Aspirin significantly improves survival in colorectal cancer patients who have a mutation in a carcinogenesis-associated signaling pathway, the results of a US and Japanese study indicate.

"This relationship appeared to be independent of aspirin use before diagnosis," note Shuji Ogino, from the Dana-Farber Cancer Institute in Boston, Massachusetts, USA, and colleagues.

The team adds that the mutation, in the PIK3CA (phosphatidylinositol-4,5-bisphosphonate 3-kinase, catalytic subunit alpha polypeptide) gene, may serve as a tumor biomarker that predicts the response to the initiation of aspirin therapy in patients with newly diagnosed colorectal cancer.

Ogino and team note that aspirin is known to downregulate phosphatidylinositol 3-kinase signaling activity, and that this could underlie the association between colorectal cancer survival and aspirin therapy.

In an accompanying editorial in the New England Journal of Medicine, Boris Pasche, from the University of Alabama at Birmingham, USA, says: "Since more than one of six primary colorectal cancers harbors PIK3CA mutations, targeted use of adjuvant aspirin could have a major effect on the treatment of colorectal cancer."

The team examined data on 964 patients with rectal or colon cancer enrolled in the Nurses' Health Study and the Health Professionals Follow-up Study.

In all, 17% of patients had tumors with PIK3CA mutation among aspirin users and non-users. Over a median follow-up of 153 months, there was a total of 395 deaths, of which 190 were due to colorectal cancer.

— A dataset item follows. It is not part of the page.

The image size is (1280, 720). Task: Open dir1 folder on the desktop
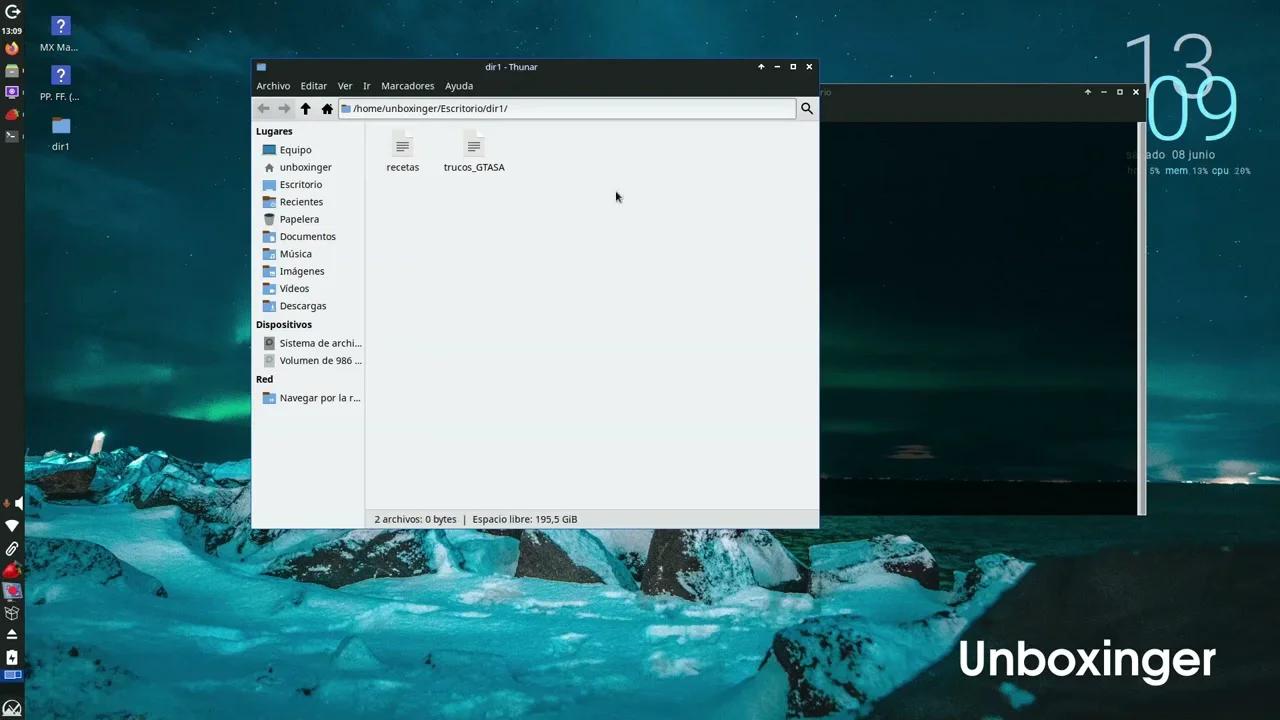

Among patients with the PIK3CA mutation, regular aspirin use following cancer diagnosis was associated with significantly longer cancer-specific survival, at a multivariate hazard ratio for cancer-related death of 0.18 compared with those who did not regularly use aspirin. In contrast, aspirin use was not associated with cancer-specific survival among patients with wild-type PIK3CA tumors, at a hazard ratio of 0.96. A similar pattern was seen for overall survival.

Furthermore, among patients with PIK3CA mutation tumors, 3% of those who used aspirin regularly died from colorectal cancer within 5 years of diagnosis, compared with 26% of those who did not use aspirin. For patients with wild-type PIK3CA tumors, the 5-year cumulative cancer-specific mortality rate was the same in both aspirin users and non-users, at 15%.